NMHC/NAA Viewpoint NMHC/NAA support music licensing and copyright reforms that aim to improve efficiency, transparency and reduce burdens for apartment communities caused by a duplicative licensing administration system.
Like many American businesses, apartment communities play musical works in common areas, such as reception areas, foyer or lobby spaces, leasing offices or elevators. Music is also commonly played or provided around pool facilities, in dining areas, along walking paths, in on-site fitness centers and clubhouses, or similar social spaces. In accordance with existing copyright law, the playing of music in these areas is considered a “performance” of such work, which may require owners and operators to obtain licenses from Performing Rights Organizations (PROS), including ASCAP, BMI and SESAC.
In exchange for a licensing fee, PROS grant the apartment owner or operator the right to play copyrighted music legally in apartment community public spaces. Over the past decade, activity by the PROs to collect licensing fees from apartment communities and other end users has increased substantially. NAA/NMHC responded by providing guidance to members on the basics of federal copyright law and how to evaluate whether or not licensing fees are required. Further, NAA/NMHC partnered with copyright experts to clarify music licensing requirements in some critical, specific scenarios such as music or televisions in fitness centers and on treadmills.

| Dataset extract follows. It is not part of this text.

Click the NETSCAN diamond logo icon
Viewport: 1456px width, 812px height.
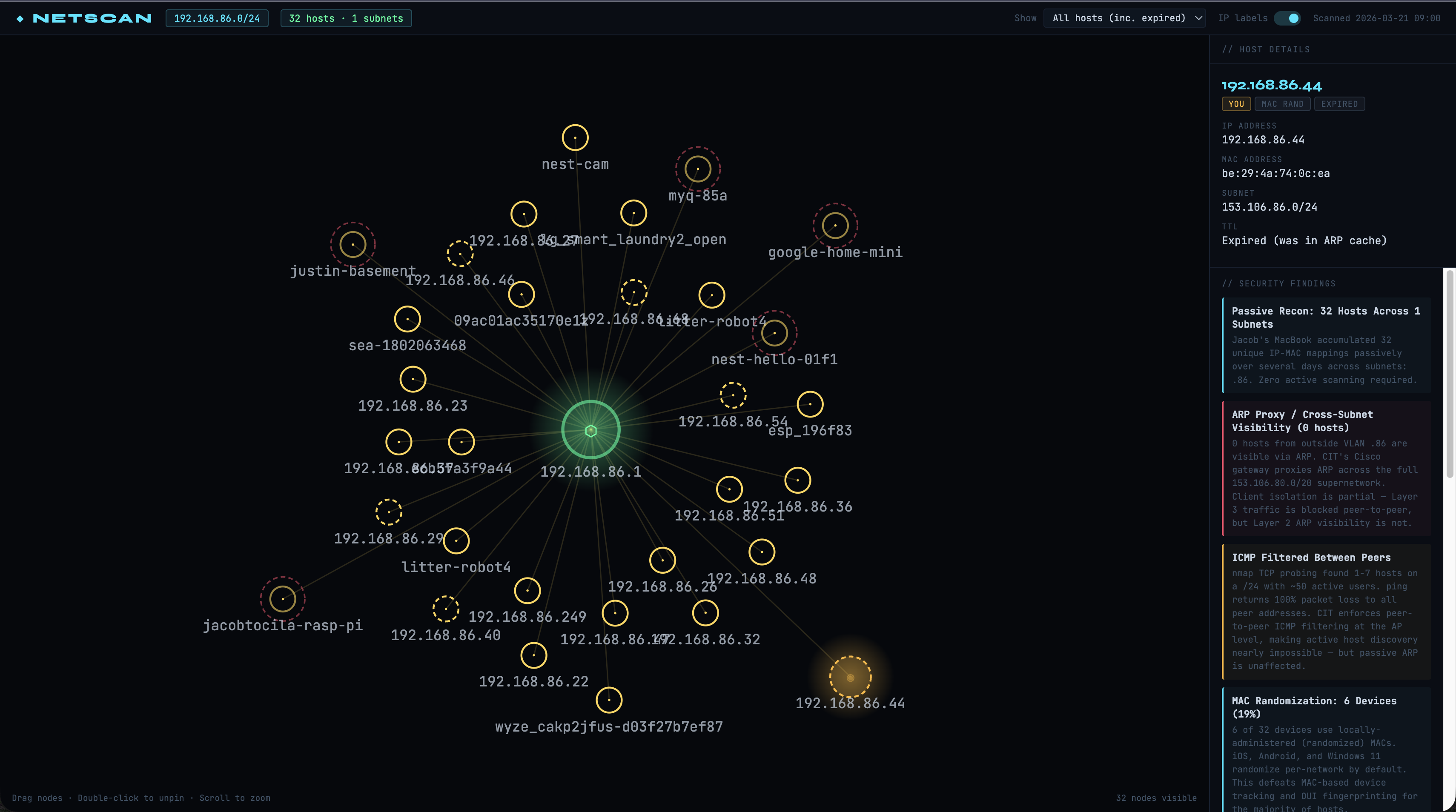[x=20, y=19]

Despite rigorous work on the part of apartment owners and operators to understand and comply with copyright law, there remains a lack of transparency in the current marketplace for music. Reliable ownership information is sparse and not readily available on who owns the music and to whom the licensing fees should be paid. This creates a duplicative licensing administration system. Additionally, there is a strong need for more specificity in the law about what might trigger music licensing requirements at an apartment community. Finally, there exists consent decrees governing music societies which are critical to ensuring a competitive marketplace for musical works, facilitating delivery of licenses in a predictable manner and providing for fair treatment of end-users.
The apartment industry urges Congress to do the following:
- Enact copyright and music licensing reforms to reduce compliance burdens for apartment communities and enable greater transparency in the ownership of musical works so that end-users are clear about who they must pay.
- Define the space within apartment communities where played music requires licensing as only those areas not designated for residents only.
- Preserve the existing consent decrees governing ASCAP and BMI and continue the fair competitiveness of the music marketplace.
Music licensing obligations must be made clearly understandable to apartment owners and operators, in order to effectively determine when a license might be required, and what type of license is appropriate for the apartment community.